* _ABOUT THIS TASK_
For this exercise, output every line of the data as it stands.

Saved data entries:
=== Section Start ===

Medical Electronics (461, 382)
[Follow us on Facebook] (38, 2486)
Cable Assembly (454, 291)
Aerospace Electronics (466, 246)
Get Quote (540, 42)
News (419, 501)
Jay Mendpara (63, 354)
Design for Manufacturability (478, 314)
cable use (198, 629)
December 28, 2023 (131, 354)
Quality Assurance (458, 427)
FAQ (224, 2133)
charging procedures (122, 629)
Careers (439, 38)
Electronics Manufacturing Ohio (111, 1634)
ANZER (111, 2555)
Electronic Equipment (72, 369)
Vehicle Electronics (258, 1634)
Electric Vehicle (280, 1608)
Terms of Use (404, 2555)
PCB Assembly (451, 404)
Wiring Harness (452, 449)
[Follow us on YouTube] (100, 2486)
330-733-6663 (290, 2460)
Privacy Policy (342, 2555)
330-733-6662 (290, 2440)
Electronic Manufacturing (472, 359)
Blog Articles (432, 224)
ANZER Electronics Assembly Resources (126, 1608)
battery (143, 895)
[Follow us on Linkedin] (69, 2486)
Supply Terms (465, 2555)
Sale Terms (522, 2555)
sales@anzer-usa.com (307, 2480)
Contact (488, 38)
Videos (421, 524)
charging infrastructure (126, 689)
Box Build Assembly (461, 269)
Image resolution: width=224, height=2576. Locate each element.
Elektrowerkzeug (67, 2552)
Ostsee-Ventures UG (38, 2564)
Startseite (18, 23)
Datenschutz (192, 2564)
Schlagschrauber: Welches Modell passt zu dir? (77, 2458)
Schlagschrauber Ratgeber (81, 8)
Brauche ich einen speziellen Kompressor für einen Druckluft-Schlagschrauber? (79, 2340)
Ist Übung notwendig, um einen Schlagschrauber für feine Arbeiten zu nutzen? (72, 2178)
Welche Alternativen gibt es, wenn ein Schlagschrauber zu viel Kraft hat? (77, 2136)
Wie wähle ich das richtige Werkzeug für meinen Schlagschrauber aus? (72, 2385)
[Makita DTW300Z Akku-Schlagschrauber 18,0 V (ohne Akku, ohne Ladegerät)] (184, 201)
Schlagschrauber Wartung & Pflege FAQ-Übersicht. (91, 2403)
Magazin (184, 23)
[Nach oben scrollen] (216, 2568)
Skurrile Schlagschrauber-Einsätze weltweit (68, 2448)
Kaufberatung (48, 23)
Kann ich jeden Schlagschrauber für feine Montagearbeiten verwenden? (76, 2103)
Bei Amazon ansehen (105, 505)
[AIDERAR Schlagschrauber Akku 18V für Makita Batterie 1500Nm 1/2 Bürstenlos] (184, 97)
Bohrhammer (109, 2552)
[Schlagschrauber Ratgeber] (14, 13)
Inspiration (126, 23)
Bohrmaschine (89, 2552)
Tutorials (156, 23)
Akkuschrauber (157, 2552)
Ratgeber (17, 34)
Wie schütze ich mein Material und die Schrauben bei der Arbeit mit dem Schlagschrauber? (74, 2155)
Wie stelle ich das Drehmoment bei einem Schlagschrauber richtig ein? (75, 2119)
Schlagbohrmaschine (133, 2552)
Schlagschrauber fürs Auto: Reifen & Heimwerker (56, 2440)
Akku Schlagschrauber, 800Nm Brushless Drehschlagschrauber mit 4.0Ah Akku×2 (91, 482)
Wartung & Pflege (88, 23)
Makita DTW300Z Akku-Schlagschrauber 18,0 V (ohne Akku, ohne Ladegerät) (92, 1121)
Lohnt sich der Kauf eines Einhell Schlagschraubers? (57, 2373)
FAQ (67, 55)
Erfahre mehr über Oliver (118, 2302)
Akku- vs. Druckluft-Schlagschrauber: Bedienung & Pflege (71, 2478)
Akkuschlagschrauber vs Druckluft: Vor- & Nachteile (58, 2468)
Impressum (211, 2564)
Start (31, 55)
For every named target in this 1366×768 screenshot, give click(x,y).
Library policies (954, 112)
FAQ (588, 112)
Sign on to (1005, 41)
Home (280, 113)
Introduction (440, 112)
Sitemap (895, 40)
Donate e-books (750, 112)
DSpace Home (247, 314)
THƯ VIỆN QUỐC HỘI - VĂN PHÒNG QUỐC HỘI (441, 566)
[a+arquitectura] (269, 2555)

=== Section End ===

* _RESPONSE_
Medical Electronics (461, 382)
[Follow us on Facebook] (38, 2486)
Cable Assembly (454, 291)
Aerospace Electronics (466, 246)
Get Quote (540, 42)
News (419, 501)
Jay Mendpara (63, 354)
Design for Manufacturability (478, 314)
cable use (198, 629)
December 28, 2023 (131, 354)
Quality Assurance (458, 427)
FAQ (224, 2133)
charging procedures (122, 629)
Careers (439, 38)
Electronics Manufacturing Ohio (111, 1634)
ANZER (111, 2555)
Electronic Equipment (72, 369)
Vehicle Electronics (258, 1634)
Electric Vehicle (280, 1608)
Terms of Use (404, 2555)
PCB Assembly (451, 404)
Wiring Harness (452, 449)
[Follow us on YouTube] (100, 2486)
330-733-6663 (290, 2460)
Privacy Policy (342, 2555)
330-733-6662 (290, 2440)
Electronic Manufacturing (472, 359)
Blog Articles (432, 224)
ANZER Electronics Assembly Resources (126, 1608)
battery (143, 895)
[Follow us on Linkedin] (69, 2486)
Supply Terms (465, 2555)
Sale Terms (522, 2555)
sales@anzer-usa.com (307, 2480)
Contact (488, 38)
Videos (421, 524)
charging infrastructure (126, 689)
Box Build Assembly (461, 269)
Image resolution: width=224, height=2576. Locate each element.
Elektrowerkzeug (67, 2552)
Ostsee-Ventures UG (38, 2564)
Startseite (18, 23)
Datenschutz (192, 2564)
Schlagschrauber: Welches Modell passt zu dir? (77, 2458)
Schlagschrauber Ratgeber (81, 8)
Brauche ich einen speziellen Kompressor für einen Druckluft-Schlagschrauber? (79, 2340)
Ist Übung notwendig, um einen Schlagschrauber für feine Arbeiten zu nutzen? (72, 2178)
Welche Alternativen gibt es, wenn ein Schlagschrauber zu viel Kraft hat? (77, 2136)
Wie wähle ich das richtige Werkzeug für meinen Schlagschrauber aus? (72, 2385)
[Makita DTW300Z Akku-Schlagschrauber 18,0 V (ohne Akku, ohne Ladegerät)] (184, 201)
Schlagschrauber Wartung & Pflege FAQ-Übersicht. (91, 2403)
Magazin (184, 23)
[Nach oben scrollen] (216, 2568)
Skurrile Schlagschrauber-Einsätze weltweit (68, 2448)
Kaufberatung (48, 23)
Kann ich jeden Schlagschrauber für feine Montagearbeiten verwenden? (76, 2103)
Bei Amazon ansehen (105, 505)
[AIDERAR Schlagschrauber Akku 18V für Makita Batterie 1500Nm 1/2 Bürstenlos] (184, 97)
Bohrhammer (109, 2552)
[Schlagschrauber Ratgeber] (14, 13)
Inspiration (126, 23)
Bohrmaschine (89, 2552)
Tutorials (156, 23)
Akkuschrauber (157, 2552)
Ratgeber (17, 34)
Wie schütze ich mein Material und die Schrauben bei der Arbeit mit dem Schlagschrauber? (74, 2155)
Wie stelle ich das Drehmoment bei einem Schlagschrauber richtig ein? (75, 2119)
Schlagbohrmaschine (133, 2552)
Schlagschrauber fürs Auto: Reifen & Heimwerker (56, 2440)
Akku Schlagschrauber, 800Nm Brushless Drehschlagschrauber mit 4.0Ah Akku×2 (91, 482)
Wartung & Pflege (88, 23)
Makita DTW300Z Akku-Schlagschrauber 18,0 V (ohne Akku, ohne Ladegerät) (92, 1121)
Lohnt sich der Kauf eines Einhell Schlagschraubers? (57, 2373)
FAQ (67, 55)
Erfahre mehr über Oliver (118, 2302)
Akku- vs. Druckluft-Schlagschrauber: Bedienung & Pflege (71, 2478)
Akkuschlagschrauber vs Druckluft: Vor- & Nachteile (58, 2468)
Impressum (211, 2564)
Start (31, 55)
For every named target in this 1366×768 screenshot, give click(x,y).
Library policies (954, 112)
FAQ (588, 112)
Sign on to (1005, 41)
Home (280, 113)
Introduction (440, 112)
Sitemap (895, 40)
Donate e-books (750, 112)
DSpace Home (247, 314)
THƯ VIỆN QUỐC HỘI - VĂN PHÒNG QUỐC HỘI (441, 566)
[a+arquitectura] (269, 2555)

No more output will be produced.